Свидетель | страница 19



Вот тогда услыхал я от отца слова, ставшие мне благословением: «Мы не безродная шишь, не бродячие клопы. Мы русские люди, сиречь искатели истины, много претерпевшие от лжи, но не разуверившиеся в правде. Гордись всенепременно! Многим возможно пренебречь, и в государе, тем паче в холопах его вольно разочароваться. Лишь службою отечеству пренебречь неможно — совершенство его и есть великолепие мира. Одни совершенные уравняются в угождении Господу… Заботься о матери и сестре, не обходи милостью родственника, пуще же всего старайся угодить отечеству. Через то наилучшим образом исполнишь долг и предназначение своё. Яко мерзок погибший от пороков, тако свят угасающий от любви!..»

И вот что, помню, прошептал напоследок: «Правь страстями, понеже ум, который не правит, управляем бывает.

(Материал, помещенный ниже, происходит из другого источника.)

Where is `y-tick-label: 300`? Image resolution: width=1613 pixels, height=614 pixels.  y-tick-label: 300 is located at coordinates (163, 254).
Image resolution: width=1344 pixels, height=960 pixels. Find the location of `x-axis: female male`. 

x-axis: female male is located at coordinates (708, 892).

Величайшие победы — те, что одержаны над самим собою!..»

Около полуночи отошёл батюшка света сего, и сделались в доме великий плач и рыдание, и даже мужики с бабами пришли и скорбели искренне, стоя у крыльца.

Присовокуплю, что за батюшкою подлинно ни грехов не водилось, ни долгов не осталось, а был он для всех одинаково добрым советчиком, милосердным господином и справедливым судьёю. Самогубство Кондрата более должно отнести на счёт моей отвратительной беспечности ввиду расстройства духа, нежели на счёт строгого нрава моего отца.

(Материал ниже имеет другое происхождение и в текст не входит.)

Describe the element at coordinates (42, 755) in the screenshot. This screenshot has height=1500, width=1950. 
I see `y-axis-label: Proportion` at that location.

Перенесть горе и взять на себя труд подкрепить мать и сестру сумел я, единственно послушавшись отцовского наставления. «Победить себя, — рассудил я, — значит поступить обратно тому, как хотелось бы прежде всего. Вот я хочу плакать и терзаться вечною разлукою с любимым родителем. Одолею же сие желание и поведу себя так, как если бы разлучились мы с ним на малое лишь время!..»

Первая, хотя бы ничтожная победа над собой укрепляет дух надеждой. Вторая приносит уверенность, а последующие несут успокоительную отраду, ибо научается человек, подобно опытному лоцману, видеть впереди судьбы скалы и мели и уклоняться от них.

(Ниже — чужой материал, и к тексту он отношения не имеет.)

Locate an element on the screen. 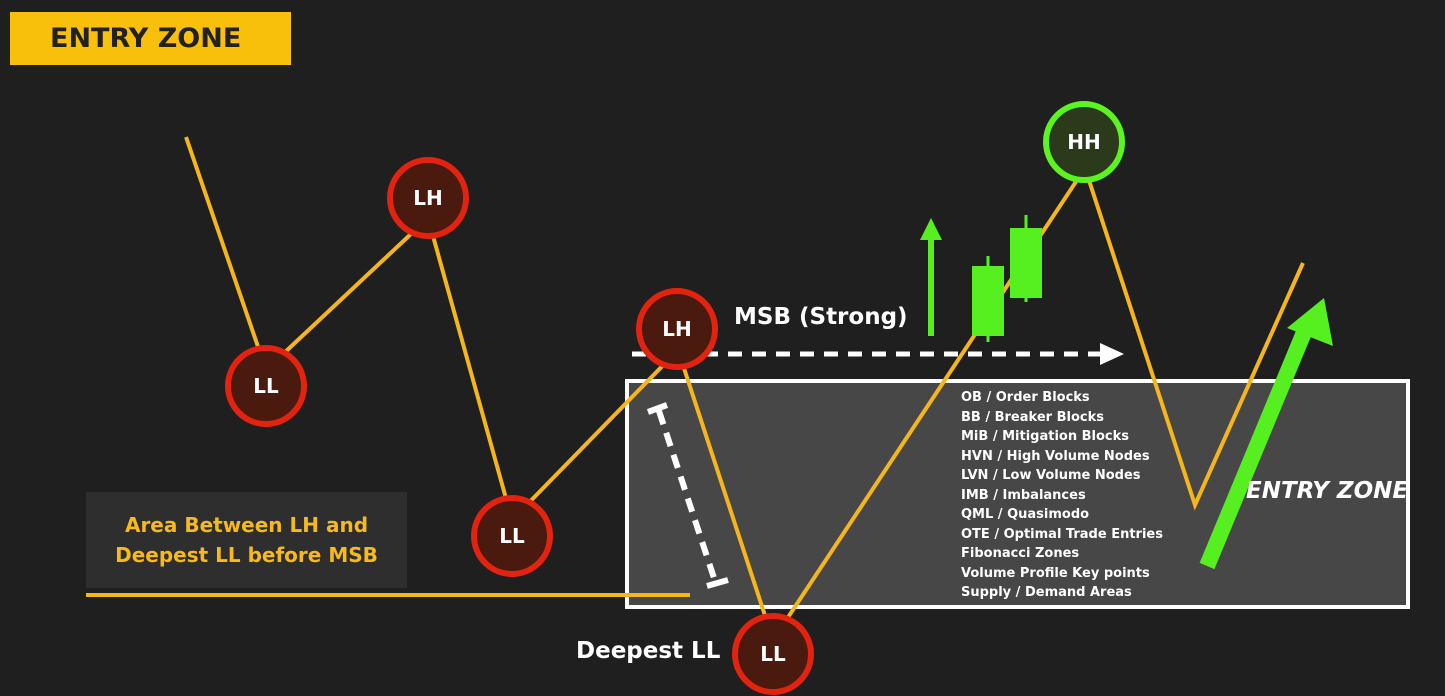 The image size is (1445, 696). msb-label: MSB (Strong) is located at coordinates (821, 317).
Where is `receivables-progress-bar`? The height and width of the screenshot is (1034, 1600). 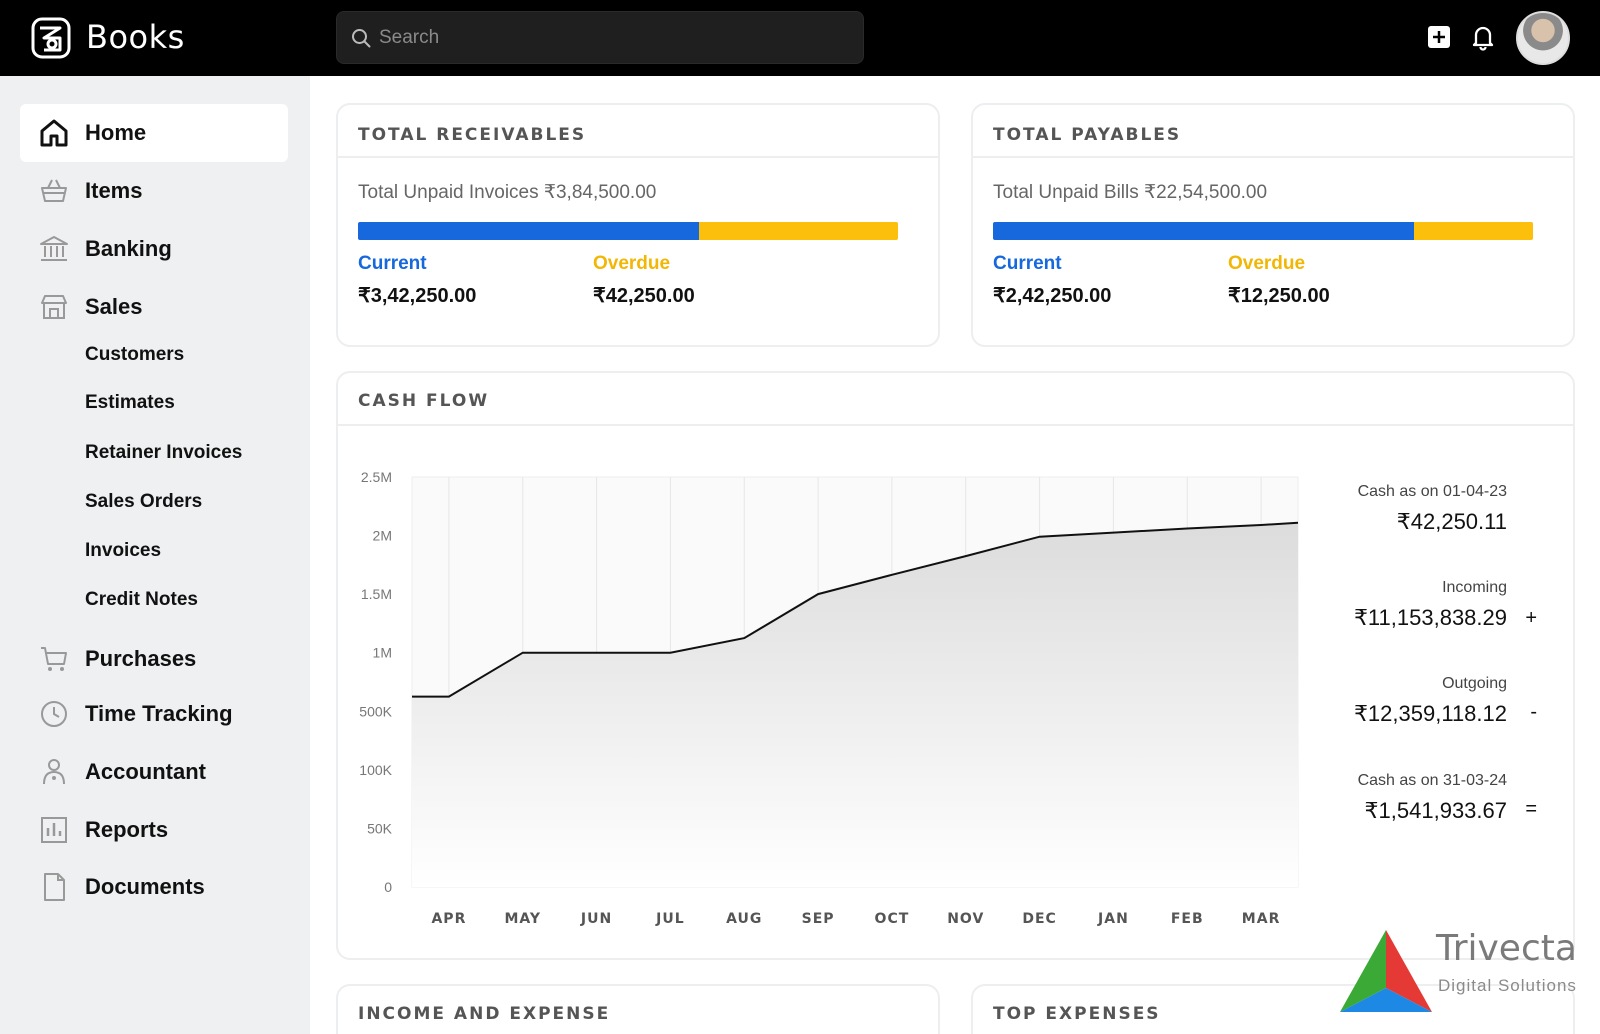 receivables-progress-bar is located at coordinates (628, 231).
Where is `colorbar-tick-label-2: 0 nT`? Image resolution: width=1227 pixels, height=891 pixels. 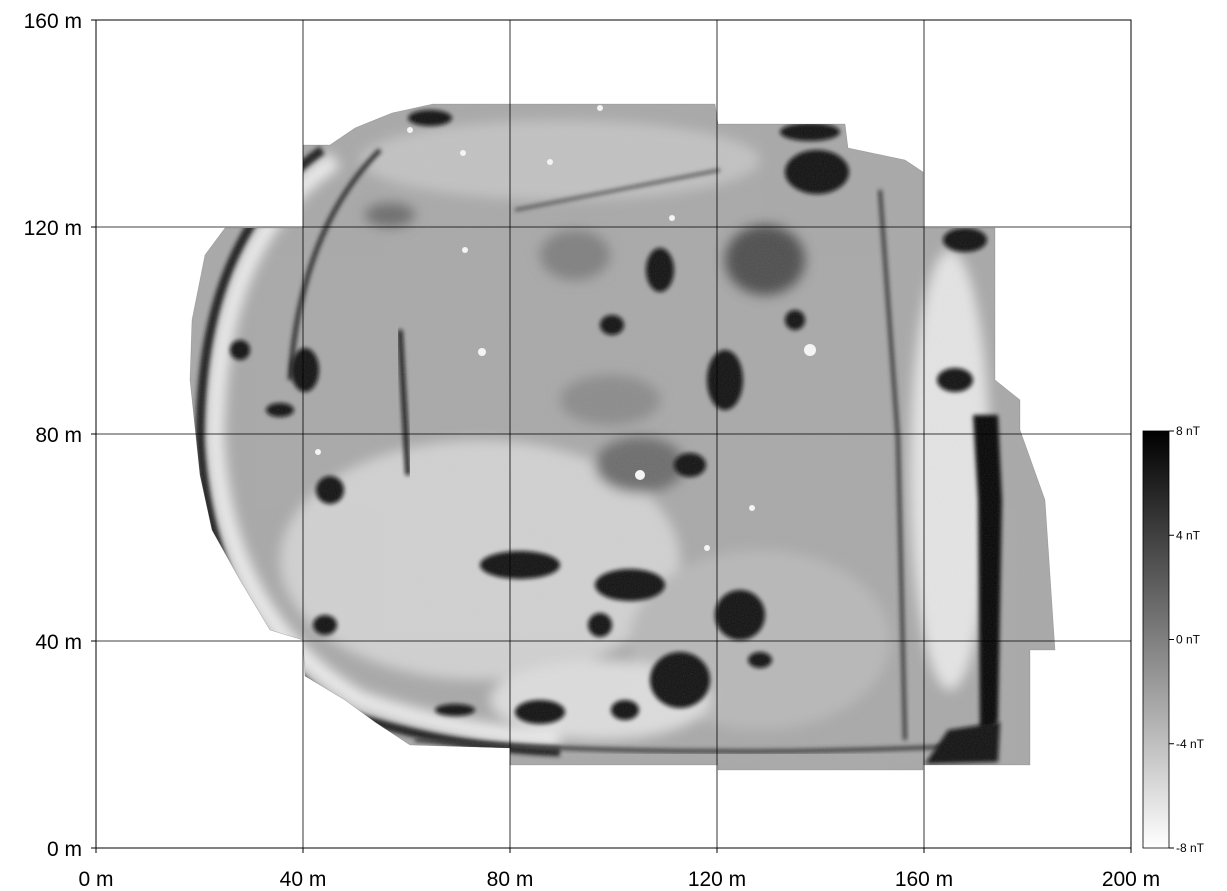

Похороны были устроены пышные. Окрестные дворяне съехались отдать последний поклон усопшему, и были среди них наши соседи Торопецкие, люди бездетные и малоимущие, коих я любил за приветливость нрава. Пожаловал на панихиду — что мне всего отрадней показалось — и отставной капитан Дербалызов Намакон Федулович с дородною капитаншей Марьей Дормидонтовной и тремя дочками, — старшая из них, Лиза, как раз и владела моим сердцем.

Прежде капитан, будто шуткою, охотно заговаривал с моими родителями о породнении. Теперь же, после бессчётных издержек, на каковые мы не поскупились, узнав о нашей стеснённой экономии, Намакон Федулович прежних разговоров не затевал. Что было тому подоплёкой? Только ли наша обнажившаяся бедность? Ведь и сам капитан был голёхонек и более тридцати червонцев, я полагаю, никак бы не дал за Лизою, а задирал нос, ровно владетельный князь.